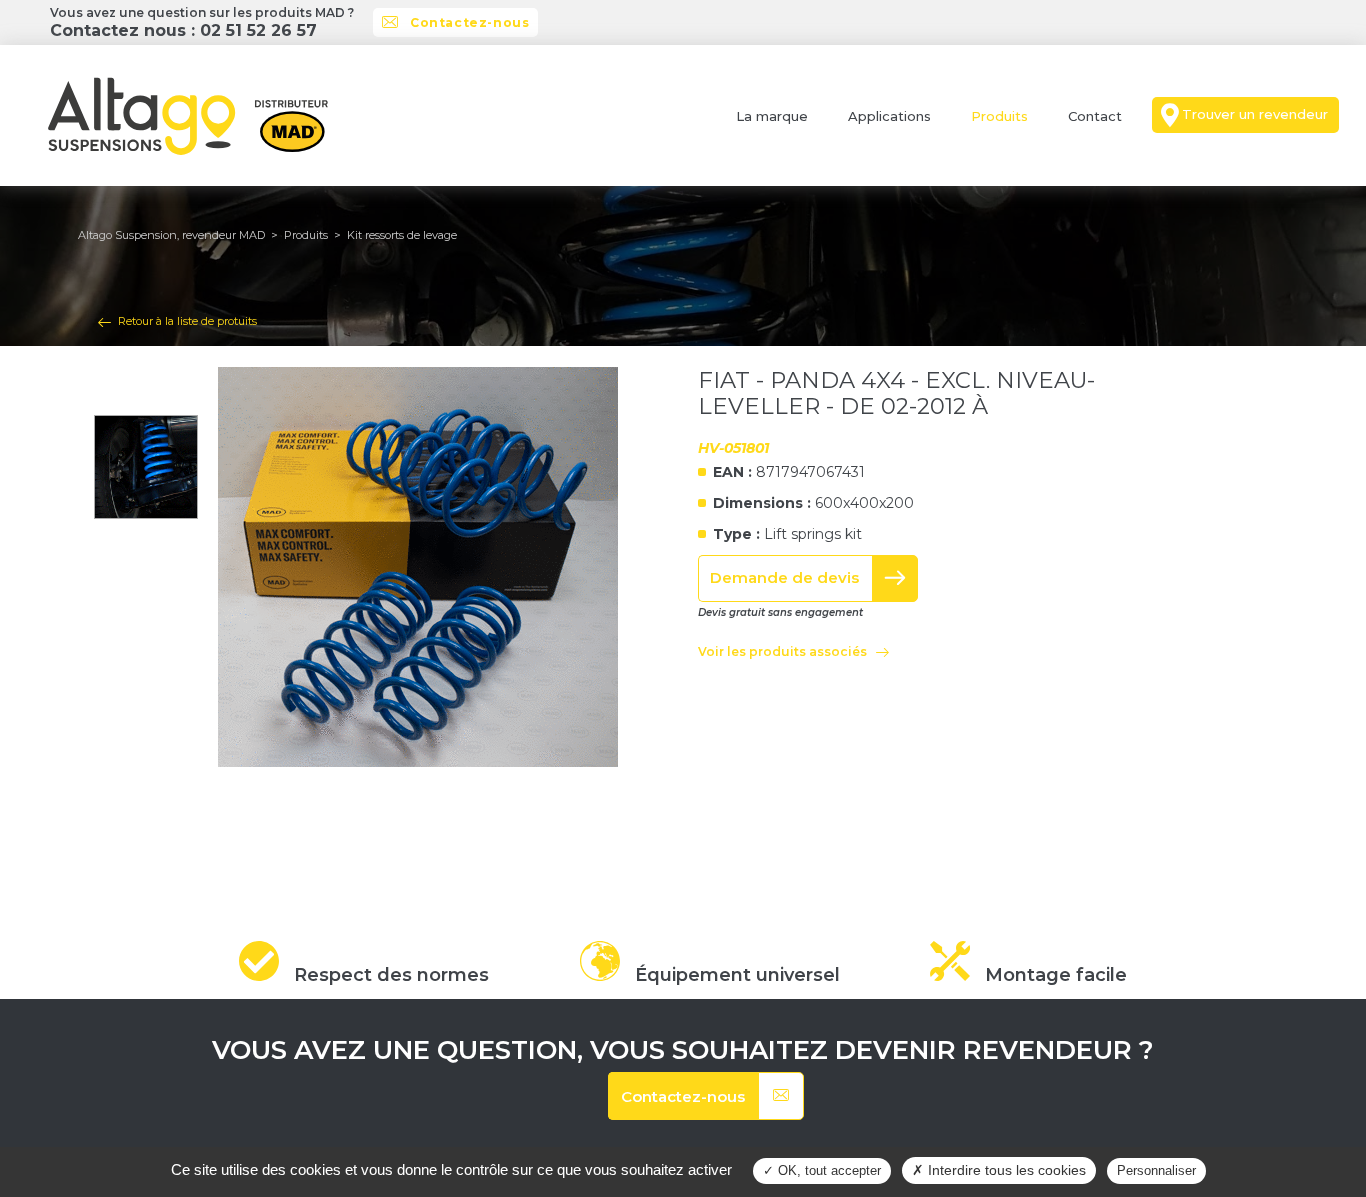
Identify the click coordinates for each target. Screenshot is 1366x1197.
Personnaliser (1156, 1170)
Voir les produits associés (782, 651)
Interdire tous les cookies (1005, 1170)
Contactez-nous (469, 22)
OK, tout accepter (827, 1170)
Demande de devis (784, 577)
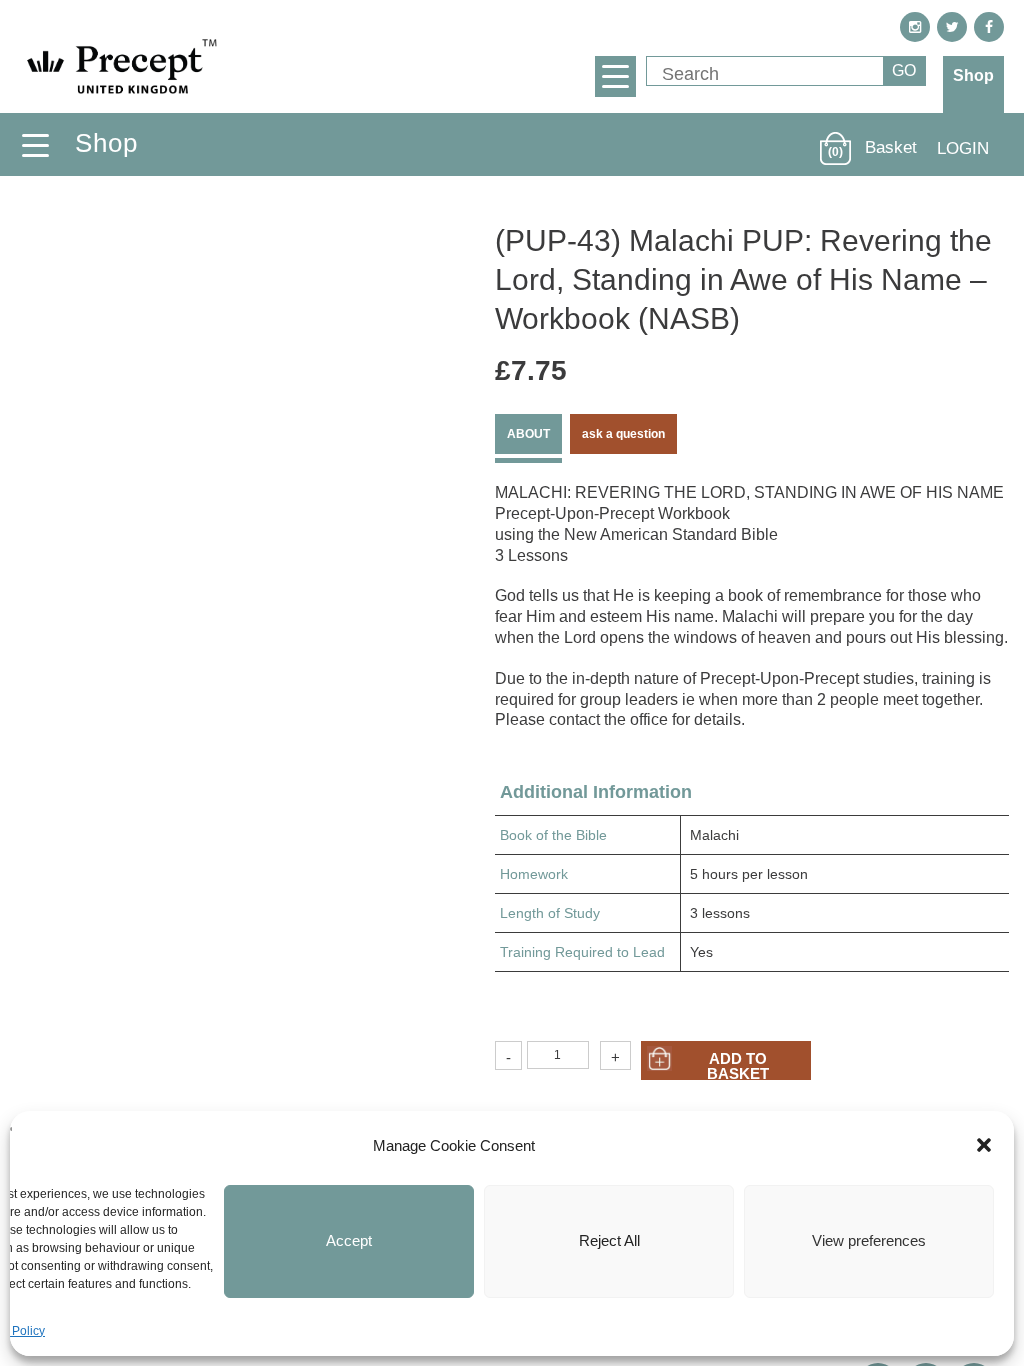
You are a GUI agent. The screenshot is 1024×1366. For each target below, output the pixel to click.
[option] (236, 437)
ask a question (623, 434)
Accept (349, 1240)
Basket (891, 147)
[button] (984, 1145)
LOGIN (963, 148)
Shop (973, 75)
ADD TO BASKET (738, 1065)
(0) (835, 152)
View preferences (869, 1240)
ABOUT (528, 434)
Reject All (609, 1240)
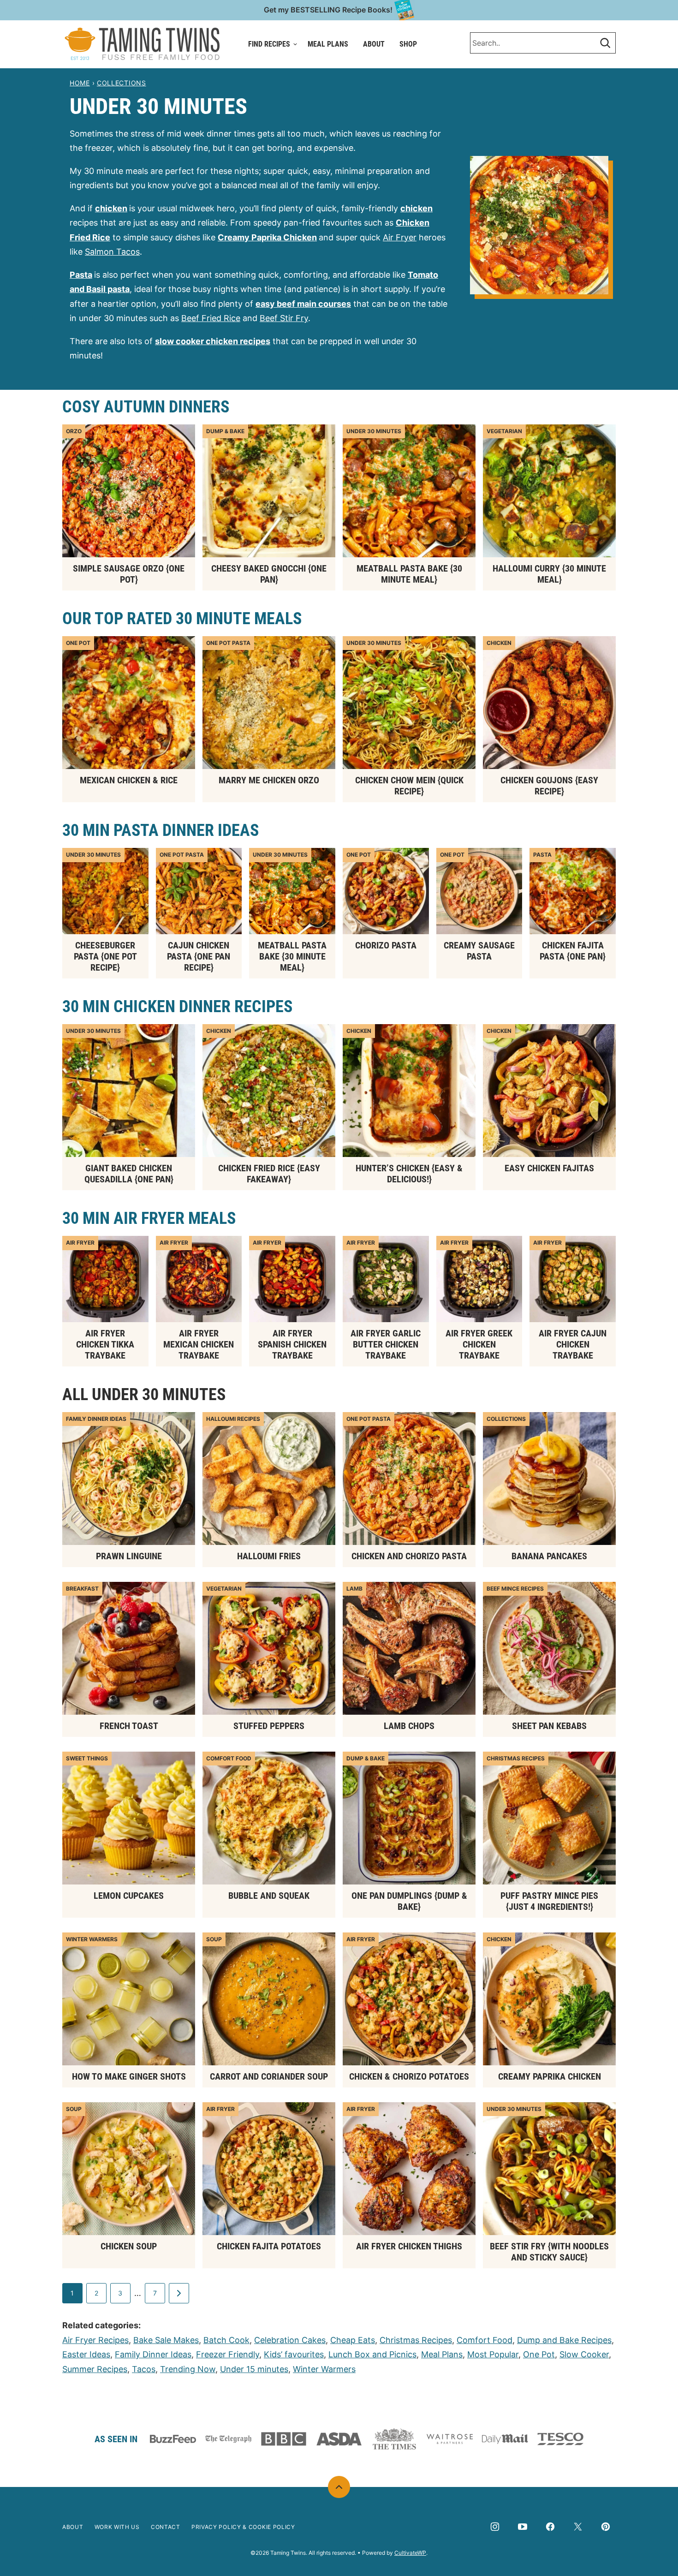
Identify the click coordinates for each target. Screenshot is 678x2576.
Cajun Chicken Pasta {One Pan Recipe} (198, 956)
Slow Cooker (584, 2354)
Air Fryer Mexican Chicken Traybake (198, 1344)
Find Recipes (269, 44)
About (374, 44)
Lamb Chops (409, 1725)
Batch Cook (226, 2340)
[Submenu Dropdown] (295, 44)
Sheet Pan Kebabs (549, 1725)
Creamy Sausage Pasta (479, 951)
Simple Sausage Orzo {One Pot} (128, 574)
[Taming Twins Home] (142, 44)
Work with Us (117, 2526)
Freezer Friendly (227, 2354)
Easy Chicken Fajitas (549, 1168)
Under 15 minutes (254, 2369)
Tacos (143, 2369)
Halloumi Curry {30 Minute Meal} (549, 574)
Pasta (81, 275)
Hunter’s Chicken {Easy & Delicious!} (409, 1174)
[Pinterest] (605, 2526)
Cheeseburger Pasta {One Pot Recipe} (105, 956)
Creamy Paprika (249, 237)
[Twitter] (578, 2526)
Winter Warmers (324, 2369)
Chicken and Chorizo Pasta (409, 1556)
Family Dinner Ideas (153, 2354)
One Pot (539, 2354)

**********

> [Work required]:
Retype all the records shown above, character for character. Omit every picture.

> [Reply to the exercise]:
Identify the click coordinates for each target. Screenshot is 1366x1197.
Personnaliser (1156, 1170)
Voir les produits associés (782, 651)
Interdire tous les cookies (1005, 1170)
Contactez-nous (469, 22)
OK, tout accepter (827, 1170)
Demande de devis (784, 577)
You are a GUI agent. The screenshot is 1024×1366. For each target below, output the pixel to click.
[option] (236, 437)
ask a question (623, 434)
Accept (349, 1240)
Basket (891, 147)
[button] (984, 1145)
LOGIN (963, 148)
Shop (973, 75)
ADD TO BASKET (738, 1065)
(0) (835, 152)
View preferences (869, 1240)
ABOUT (528, 434)
Reject All (609, 1240)
Identify the click coordinates for each target. Screenshot is 678x2576.
Cajun Chicken Pasta {One Pan Recipe} (198, 956)
Slow Cooker (584, 2354)
Air Fryer Mexican Chicken Traybake (198, 1344)
Find Recipes (269, 44)
About (374, 44)
Lamb Chops (409, 1725)
Batch Cook (226, 2340)
[Submenu Dropdown] (295, 44)
Sheet Pan Kebabs (549, 1725)
Creamy Sausage Pasta (479, 951)
Simple Sausage Orzo {One Pot} (128, 574)
[Taming Twins Home] (142, 44)
Work with Us (117, 2526)
Freezer Friendly (227, 2354)
Easy Chicken Fajitas (549, 1168)
Under 15 minutes (254, 2369)
Tacos (143, 2369)
Halloumi Curry {30 Minute Meal} (549, 574)
Pasta (81, 275)
Hunter’s Chicken {Easy & Delicious!} (409, 1174)
[Pinterest] (605, 2526)
Cheeseburger Pasta {One Pot Recipe} (105, 956)
Creamy Paprika (249, 237)
[Twitter] (578, 2526)
Winter Warmers (324, 2369)
Chicken and Chorizo Pasta (409, 1556)
Family Dinner Ideas (153, 2354)
One Pot (539, 2354)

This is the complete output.